Banca Sistema (BST) Q1 2026 earnings summary
Event summary combining transcript, slides, and related documents.
Q1 2026 earnings summary
12 May, 2026Executive summary
The quarter marks the start of a new phase following the integration with CF+, including a completed voluntary public tender and exchange offer, with 80.7% stake acquired and a new CEO and Board appointed.
The group is executing a mandatory tender offer, legal and operational integration, group simplification, and preparing a new business plan, with a reverse merger into Banca Sistema planned by end of 2026.
Kruso Kapital is excluded from figures as it is classified as held-for-sale; its net income is recognized under discontinued operations.
The combined entity now has €6.9bn in assets, €4.4bn in customer loans, and over €4bn in deposits.
Diversification across five asset classes: factoring, tax credit, financing, salary-backed loans, and legacy portfolios.
Significant events and developments
Appointment of new CEO and Board in March and April 2026; ongoing mandatory tender offer and merger process.
Shareholders approved 2025 financial statements and retained earnings allocation; EY S.p.A. appointed as new independent auditor for 2026-2034.

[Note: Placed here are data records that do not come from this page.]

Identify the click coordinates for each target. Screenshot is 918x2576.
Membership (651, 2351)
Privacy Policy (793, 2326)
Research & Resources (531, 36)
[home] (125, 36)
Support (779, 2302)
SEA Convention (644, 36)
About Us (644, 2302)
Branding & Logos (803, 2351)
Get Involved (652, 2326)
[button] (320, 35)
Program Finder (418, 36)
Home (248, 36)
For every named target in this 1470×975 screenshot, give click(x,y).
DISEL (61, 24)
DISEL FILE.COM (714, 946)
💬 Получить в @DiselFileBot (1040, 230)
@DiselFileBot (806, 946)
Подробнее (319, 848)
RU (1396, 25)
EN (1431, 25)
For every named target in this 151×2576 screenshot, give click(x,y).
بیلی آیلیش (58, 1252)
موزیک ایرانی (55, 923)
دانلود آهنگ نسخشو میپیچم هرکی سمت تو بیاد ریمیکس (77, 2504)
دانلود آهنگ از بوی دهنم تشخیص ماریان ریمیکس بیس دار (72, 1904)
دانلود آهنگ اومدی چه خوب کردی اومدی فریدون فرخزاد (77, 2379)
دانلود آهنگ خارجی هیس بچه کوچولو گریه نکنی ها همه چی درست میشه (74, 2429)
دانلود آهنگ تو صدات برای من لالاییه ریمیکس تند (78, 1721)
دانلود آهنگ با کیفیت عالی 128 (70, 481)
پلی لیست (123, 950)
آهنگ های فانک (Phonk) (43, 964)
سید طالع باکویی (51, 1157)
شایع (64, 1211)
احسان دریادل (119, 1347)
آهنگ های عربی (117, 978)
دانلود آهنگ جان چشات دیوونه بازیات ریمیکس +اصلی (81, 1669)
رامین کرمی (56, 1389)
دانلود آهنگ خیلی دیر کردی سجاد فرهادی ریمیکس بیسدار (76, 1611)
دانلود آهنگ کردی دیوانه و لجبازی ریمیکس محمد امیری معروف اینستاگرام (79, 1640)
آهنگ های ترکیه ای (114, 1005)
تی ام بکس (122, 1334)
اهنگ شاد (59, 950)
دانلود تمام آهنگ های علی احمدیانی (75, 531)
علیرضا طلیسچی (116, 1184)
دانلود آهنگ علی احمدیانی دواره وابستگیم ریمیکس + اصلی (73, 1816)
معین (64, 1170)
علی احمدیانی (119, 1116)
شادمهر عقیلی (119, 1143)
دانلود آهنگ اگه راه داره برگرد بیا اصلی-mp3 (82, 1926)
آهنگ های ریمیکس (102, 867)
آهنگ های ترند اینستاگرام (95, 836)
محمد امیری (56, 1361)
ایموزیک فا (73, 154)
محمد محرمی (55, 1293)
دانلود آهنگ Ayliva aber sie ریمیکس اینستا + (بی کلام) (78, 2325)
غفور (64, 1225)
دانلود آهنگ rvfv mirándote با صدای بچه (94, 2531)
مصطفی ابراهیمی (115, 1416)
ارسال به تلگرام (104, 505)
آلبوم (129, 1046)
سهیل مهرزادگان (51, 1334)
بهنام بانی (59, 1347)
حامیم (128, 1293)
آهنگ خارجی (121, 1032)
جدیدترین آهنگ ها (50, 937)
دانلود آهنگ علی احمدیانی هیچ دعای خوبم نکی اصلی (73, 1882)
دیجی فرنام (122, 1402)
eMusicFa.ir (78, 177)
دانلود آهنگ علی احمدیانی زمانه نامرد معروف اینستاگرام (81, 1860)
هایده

Consolidation of CF+ and legal integration expected by year-end; new business plan to be released late 2026 or early 2027.
Asset protection scheme signed with Elliott Fund sterilizes legacy portfolio risk for 10 years.
Provisional badwill of €76.5m recognized due to acquisition accounting, subject to final PPA adjustments.
Financial highlights
Q1 2026 net profit at €3.8m, down 67% year-over-year due to non-recurring items in the prior year.
Factoring turnover up 29% year-over-year to €1.4bn, driven by Public Administration (+42% y/y) and entertainment sector (+14% y/y), while Superbonus declined 63% y/y.
Factoring loans outstanding rose 21% y/y to €1,683m; CQ loans stable at €572m, down 15% y/y due to repayments and disposals.
Net banking income at €24.9m, down 26% y/y; adjusted net interest income at €20.3m (-30% y/y); gross income down 32% y/y due to absence of prior year’s one-off late payment interest.
Operating costs stable at €15.4m (+1% y/y), with personnel cost containment offsetting higher admin expenses.